Fotos (C)Dennis Hahn / BerlinMagazine.de
Zwischen den Songs bedankte sich Klaus Meine mehrfach bei den treuen Fans: Ohne uns wäre die Band heute nicht dort, wo sie ist. Die klassische Geste der Hand über dem Herzen und ein einfaches „Danke!“ passte perfekt zu dieser familiären Feier. Insgesamt war es der Rock’n’Roll-Abend, von dem man als Fan immer träumt: eine perfekte Mischung aus Nostalgie und aktueller Energie, aus bombastischer Show und herzlichen Momenten.
Am Ende – nach “Blackout” und “Rock You Like a Hurricane” – war klar: Die Scorpions stehen trotz ihres Alters (Meine 77, Schenker 76, Jabs ebenfalls um die 70) noch immer an der Spitze der Rockwelt. Dieser Abend war die angemessene Party für 60 Jahre deutschen Hardrock-Exportschlagers. Man vergleiche: Letzte Woche noch AC/DC im Berliner Olympiastadion, vor kurzem Bruce Springsteen – und was zeigte sich? Unsere Scorpions gehören in diese Reihe ganz eindeutig mit hinein.

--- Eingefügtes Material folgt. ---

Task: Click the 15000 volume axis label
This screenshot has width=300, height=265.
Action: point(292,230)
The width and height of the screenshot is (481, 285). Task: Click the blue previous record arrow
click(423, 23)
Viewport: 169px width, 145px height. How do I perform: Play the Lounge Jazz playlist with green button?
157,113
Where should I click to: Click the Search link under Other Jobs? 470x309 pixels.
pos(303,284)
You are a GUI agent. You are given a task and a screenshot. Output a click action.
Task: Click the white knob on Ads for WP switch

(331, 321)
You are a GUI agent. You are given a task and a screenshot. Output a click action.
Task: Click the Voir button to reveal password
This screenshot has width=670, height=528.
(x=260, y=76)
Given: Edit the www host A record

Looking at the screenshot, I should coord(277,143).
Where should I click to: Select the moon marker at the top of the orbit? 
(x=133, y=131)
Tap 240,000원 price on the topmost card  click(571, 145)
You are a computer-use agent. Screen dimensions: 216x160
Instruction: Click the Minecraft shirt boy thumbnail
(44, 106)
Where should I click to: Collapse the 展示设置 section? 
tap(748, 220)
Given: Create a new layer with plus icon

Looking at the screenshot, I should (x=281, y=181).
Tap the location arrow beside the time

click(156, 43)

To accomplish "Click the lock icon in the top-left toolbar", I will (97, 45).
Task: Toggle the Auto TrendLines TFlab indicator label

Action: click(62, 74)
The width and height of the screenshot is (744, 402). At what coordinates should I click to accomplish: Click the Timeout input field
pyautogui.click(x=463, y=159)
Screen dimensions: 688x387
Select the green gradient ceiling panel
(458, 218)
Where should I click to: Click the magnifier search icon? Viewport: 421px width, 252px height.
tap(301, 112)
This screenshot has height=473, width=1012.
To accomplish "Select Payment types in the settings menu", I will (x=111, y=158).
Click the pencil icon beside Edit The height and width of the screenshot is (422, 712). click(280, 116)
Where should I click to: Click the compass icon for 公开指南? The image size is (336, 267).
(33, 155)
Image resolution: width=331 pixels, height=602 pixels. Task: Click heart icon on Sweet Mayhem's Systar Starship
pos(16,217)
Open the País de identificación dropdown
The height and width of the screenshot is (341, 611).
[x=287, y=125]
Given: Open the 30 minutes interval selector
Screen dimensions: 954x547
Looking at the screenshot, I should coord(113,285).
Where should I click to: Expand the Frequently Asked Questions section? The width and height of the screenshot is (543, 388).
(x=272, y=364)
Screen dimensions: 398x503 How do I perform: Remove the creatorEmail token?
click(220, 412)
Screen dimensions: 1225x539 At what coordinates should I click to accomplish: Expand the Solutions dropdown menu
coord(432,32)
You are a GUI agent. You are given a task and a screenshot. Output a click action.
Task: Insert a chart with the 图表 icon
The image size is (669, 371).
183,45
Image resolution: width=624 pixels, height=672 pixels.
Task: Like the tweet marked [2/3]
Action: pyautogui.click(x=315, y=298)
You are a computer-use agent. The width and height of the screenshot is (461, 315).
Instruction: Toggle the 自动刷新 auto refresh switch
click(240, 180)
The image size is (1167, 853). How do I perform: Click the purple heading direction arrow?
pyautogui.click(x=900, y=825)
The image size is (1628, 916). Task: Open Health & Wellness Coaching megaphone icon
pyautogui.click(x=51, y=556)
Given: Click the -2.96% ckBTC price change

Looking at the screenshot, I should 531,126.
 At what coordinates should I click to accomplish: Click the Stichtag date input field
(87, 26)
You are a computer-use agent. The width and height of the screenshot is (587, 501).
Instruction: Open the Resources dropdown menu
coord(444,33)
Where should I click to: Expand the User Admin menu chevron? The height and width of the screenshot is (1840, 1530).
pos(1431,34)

Und an diesem Abend wurde auch einfach alles aufgeboten, was ein große Classic Rock-Show ausmacht: Erstklassiker Sound, viele Hits und auch Mitsing-Songs, eine riesige Bühne mit überragender Lichtshow (auch noch ergännzt durch die 45.000 „Leuchtarmbänder“), viel Pyro und Feuer, was beim großen Finale mit „Rock You Like a Hurricane” dann komplett eskalierte, also sogar auf dem Stadiondach Pyro in den Himmel von Hannover gefeuert wurde.




Fotos (C)Dennis Hahn / BerlinMagazine.de
Es war ein ausgelassener Sommernachts-Rausch, ein „amtliches Festival“, wie Klaus Meine es angekündigt hatte. Und es macht stolz, als deutscher Rockfan diese Band in dieser Form zu erleben. Hoffentlich bleibt ihnen noch ein bisschen Zeit – damit auch die nachfolgende Generation die Chance hat, diesen Spirit live zu spüren. Bis dahin gilt: Go and see them while you can – die Scorpions on tour sind auch 2025 definitiv ein Muss für alle Rockfans!